Stratum IV
The southern side of a short wall section was discovered in the southwestern corner of the square. It was built of partly dressed fieldstones that were bonded with gray mortar (W14; Fig. 2). A coating of white mortar with ribbed potsherds and whitish pink plaster was traced on the wall. A cluster of stones (L111) was exposed at the same elevation east of W14. The meager finds from the vicinity of the wall (L110) included a bowl (Fig. 3:1) that dated to the Early Islamic period.
Based on the type of plaster, the potsherds mixed in the mortar and the plaster on the wall and the scant ceramic finds, it is assumed that the wall was used from the end of the Byzantine until the Early Islamic periods (eighth–ninth centuries CE).
 
Stratum III
A rectangular pillar (W13; 1.5 × 1.9 m; Fig. 4) that was built on top of W14 and L111 of Stratum IV was exposed in the western part of the square. The pillar had straight sides and was built of medium-sized fieldstones with light colored mortar.  
Ceramic and glass artifacts, including bowls (Fig. 3:2, 3) that dated to the Middle Ages (fourteenth–fifteenth centuries CE) were discovered in the fill south of the pillar (L108). Potsherds from the same period, among them a bowl (Fig. 3:4) and glazed fragments (Fig. 5:1, 2) were discovered at a similar elevation in the fill at the eastern part of the square (L103). Although no level or floor that abutted the pillar were found, thus making it impossible to determine its construction date, the pillar’s stratigraphic location between Strata IV and II and the ceramic finds discovered alongside it allow us to suggest that it was built in the Middle Ages.
 
Stratum II
Two pillars or massive walls that resembled each other in their construction and the depth of their foundations were discovered; one was in the northwest (W12; thickness more than 1 m) and the other in the southeast (W15). The foundation of Pillar 12 destroyed the upper part of Pillar 13 from Stratum III; hence it was built after the Stratum III structure was no longer in use. Pillar 12 was abutted from the north by a floor (L112; length c. 3 m) that continued to the east along the northern side of the pit. The floor consisted of two layers of gray mortar, covered with finely smoothed plaster (thickness per layer 3.5 cm; Fig. 6), which probably represent two phases of use. The same kind of plaster was used to coat Pillar 12.

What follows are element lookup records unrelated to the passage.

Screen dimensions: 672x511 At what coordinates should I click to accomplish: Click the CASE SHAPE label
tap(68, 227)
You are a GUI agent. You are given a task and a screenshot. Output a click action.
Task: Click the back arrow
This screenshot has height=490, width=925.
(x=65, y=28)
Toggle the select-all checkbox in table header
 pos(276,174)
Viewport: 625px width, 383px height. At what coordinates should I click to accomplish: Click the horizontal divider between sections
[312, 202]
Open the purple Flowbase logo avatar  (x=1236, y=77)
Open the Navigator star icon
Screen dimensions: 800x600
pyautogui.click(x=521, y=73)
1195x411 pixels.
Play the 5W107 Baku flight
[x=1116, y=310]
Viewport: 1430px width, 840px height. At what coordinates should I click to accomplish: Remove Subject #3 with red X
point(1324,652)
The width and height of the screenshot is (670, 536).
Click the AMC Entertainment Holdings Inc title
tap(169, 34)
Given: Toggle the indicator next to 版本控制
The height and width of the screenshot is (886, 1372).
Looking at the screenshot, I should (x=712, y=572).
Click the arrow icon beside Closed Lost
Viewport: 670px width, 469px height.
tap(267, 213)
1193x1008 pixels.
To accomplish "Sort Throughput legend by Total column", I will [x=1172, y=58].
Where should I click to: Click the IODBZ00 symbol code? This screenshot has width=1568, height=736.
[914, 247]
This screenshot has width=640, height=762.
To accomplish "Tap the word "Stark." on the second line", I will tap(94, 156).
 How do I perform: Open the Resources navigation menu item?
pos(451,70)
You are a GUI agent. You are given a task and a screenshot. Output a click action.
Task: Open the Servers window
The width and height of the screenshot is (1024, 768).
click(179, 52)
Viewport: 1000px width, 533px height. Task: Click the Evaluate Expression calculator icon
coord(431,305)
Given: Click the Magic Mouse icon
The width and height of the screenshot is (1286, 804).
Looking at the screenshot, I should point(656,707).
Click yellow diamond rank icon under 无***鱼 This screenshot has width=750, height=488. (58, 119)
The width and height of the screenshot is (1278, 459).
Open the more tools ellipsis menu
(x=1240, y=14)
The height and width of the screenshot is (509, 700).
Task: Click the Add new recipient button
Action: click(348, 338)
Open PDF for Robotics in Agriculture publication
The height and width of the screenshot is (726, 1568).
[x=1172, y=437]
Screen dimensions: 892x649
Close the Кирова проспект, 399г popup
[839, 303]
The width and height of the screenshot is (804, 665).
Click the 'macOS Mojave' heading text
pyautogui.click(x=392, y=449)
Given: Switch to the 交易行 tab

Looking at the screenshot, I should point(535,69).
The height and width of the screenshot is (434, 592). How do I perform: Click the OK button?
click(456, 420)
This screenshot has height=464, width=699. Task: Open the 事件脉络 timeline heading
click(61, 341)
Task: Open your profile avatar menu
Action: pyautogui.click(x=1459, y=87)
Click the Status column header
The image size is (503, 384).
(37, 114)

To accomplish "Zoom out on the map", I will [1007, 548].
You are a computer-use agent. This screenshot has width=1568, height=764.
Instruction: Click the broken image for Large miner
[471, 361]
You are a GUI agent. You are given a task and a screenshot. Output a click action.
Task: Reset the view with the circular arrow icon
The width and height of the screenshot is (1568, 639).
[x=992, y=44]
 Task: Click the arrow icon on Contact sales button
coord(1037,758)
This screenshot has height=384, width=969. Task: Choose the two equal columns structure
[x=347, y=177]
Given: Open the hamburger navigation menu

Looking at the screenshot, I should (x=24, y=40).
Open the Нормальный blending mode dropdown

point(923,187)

The finds in the fill below Floor 112 and between the stones of Pillar 15 (L102) contained a bowl (Fig. 3:5) and a glazed potsherd (Fig. 5:3) that dated to the Ottoman period (eighteenth–nineteenth centuries CE).
 
Stratum I
A room (min. dimensions 5.0 × 5.5 m) delimited by massive stone walls on the east (W10) and south (W11) was discovered. The walls were oriented differently than the walls in Stratum II and therefore the northeastern corner of Pillar 12 from Stratum II was destroyed. An entrance was identified in the eastern wall where the southern doorjamb and bottom hinge of the door were exposed. The room had a plaster floor (L101) whose remains were observed along all sides of the square, apart from the southwestern side. Floor 101 was similar to Floor 112 of Stratum II and the plaster that coated the walls of the room was also of the same components. Based on the finds recovered above and below Floor 101, the room was built and used at the end of the Ottoman period (beginning of the twentieth century CE).